The ruling, penned by Judge Gregory Orme, pointed to evidence of the ineffective assistance of counsel claim because attorneys apparently failed to present witnesses and evidence that could have corroborated Charles' story — that Weiss had been alive when he left for work the day she was killed and had helped him start his truck, which at times required two people to start.

"Although each piece of evidence described above is not, by itself, overwhelmingly suggestive of defendant’s innocence, taken together this evidence undermines our confidence in the jury’s verdict," Orme wrote.
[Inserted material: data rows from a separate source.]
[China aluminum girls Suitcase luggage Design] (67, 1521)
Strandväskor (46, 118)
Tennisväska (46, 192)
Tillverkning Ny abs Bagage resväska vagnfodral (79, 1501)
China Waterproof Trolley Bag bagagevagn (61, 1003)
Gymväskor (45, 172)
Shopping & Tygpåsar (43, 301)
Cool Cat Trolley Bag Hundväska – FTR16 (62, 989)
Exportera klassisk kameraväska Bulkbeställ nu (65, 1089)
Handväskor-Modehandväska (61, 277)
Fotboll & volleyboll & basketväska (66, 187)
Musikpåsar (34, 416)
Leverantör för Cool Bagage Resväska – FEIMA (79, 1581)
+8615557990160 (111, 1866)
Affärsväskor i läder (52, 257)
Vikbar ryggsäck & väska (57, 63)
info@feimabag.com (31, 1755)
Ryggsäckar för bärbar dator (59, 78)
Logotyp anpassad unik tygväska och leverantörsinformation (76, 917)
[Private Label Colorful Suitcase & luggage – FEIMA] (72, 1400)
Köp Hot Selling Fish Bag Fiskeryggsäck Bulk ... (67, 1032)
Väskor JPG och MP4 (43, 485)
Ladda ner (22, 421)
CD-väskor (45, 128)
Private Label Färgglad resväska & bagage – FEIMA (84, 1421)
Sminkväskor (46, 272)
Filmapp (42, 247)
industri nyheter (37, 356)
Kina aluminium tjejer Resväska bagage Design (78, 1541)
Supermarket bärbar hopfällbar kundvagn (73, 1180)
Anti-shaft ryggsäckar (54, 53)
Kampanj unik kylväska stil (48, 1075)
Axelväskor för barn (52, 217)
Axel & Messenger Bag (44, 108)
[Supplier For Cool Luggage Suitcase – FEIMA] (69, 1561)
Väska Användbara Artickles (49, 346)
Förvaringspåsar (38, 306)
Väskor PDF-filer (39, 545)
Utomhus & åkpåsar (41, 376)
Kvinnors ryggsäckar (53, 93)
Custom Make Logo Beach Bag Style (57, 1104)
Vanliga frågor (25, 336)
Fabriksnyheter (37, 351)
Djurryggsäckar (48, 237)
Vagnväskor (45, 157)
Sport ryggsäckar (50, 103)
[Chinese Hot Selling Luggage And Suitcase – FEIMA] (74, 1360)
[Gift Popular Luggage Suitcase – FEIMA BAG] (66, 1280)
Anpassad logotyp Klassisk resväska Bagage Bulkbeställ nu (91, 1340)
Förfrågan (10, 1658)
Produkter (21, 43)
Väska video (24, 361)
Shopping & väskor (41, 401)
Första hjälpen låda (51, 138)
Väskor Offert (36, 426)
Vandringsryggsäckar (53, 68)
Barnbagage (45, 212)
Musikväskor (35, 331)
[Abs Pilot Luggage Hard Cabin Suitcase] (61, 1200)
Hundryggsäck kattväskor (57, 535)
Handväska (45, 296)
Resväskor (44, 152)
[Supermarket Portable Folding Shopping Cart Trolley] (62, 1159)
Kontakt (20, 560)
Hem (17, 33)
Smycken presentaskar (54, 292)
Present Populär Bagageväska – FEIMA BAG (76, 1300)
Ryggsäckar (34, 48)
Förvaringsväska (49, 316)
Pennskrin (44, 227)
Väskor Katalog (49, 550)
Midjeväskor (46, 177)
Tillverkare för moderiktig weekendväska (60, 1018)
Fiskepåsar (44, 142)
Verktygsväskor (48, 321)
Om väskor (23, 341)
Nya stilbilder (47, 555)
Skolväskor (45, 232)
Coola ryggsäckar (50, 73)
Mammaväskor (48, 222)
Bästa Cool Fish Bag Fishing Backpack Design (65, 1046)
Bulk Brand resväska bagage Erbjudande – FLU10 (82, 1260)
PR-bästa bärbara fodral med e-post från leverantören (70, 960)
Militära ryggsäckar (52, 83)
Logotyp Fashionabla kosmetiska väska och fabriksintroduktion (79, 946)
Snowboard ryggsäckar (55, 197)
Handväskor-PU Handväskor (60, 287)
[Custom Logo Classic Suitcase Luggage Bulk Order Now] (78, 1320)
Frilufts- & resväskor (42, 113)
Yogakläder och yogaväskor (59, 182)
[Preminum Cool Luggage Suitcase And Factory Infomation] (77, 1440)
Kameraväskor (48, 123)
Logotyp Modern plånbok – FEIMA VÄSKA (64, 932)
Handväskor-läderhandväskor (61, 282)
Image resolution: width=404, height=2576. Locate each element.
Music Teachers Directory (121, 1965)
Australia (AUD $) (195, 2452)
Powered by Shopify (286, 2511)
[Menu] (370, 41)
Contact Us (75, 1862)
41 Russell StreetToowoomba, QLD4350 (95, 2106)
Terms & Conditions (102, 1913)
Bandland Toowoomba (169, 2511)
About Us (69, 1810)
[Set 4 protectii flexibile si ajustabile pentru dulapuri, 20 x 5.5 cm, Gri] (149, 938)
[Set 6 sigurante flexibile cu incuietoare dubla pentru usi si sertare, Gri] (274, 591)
He went on to say that the delay in filing the case also pointed to weak evidence. "Looking at the big picture, the 11-year delay in bringing charges against defendant indicates that the state was trying to find more evidence against him which, in turn, indicates that it believed the case was not particularly strong."

Assistant attorney general Ryan Tenney disagreed with the court, saying it simply took longer to get the "very solid" evidence prosecutors presented at trial, including a jailhouse confession from a distant relative.

"The witnesses that they're talking about in the opinion had decidedly ambiguous testimony," Tenney said. "When you look at that ambiguity and put in the context of all the evidence against the defendant … it wouldn’t have mattered.

The Utah Attorney General's Office will consider an appeal to the Utah Supreme Court.

"We're very disappointed in the ruling," Tenney said. "We think that the court of appeals got it wrong. We think the conviction was a good one and should have stood."

Troy Booher, who handled the appeals for Charles, said his client was "very happy" with the court's ruling and looked forward to presenting his case to a new jury.

"I think (the court of appeals) reached the right result in the case," Booher said. "The evidence is thin enough that you really need to have a trial where all of the evidence is presented and trial counsel does exactly the right job."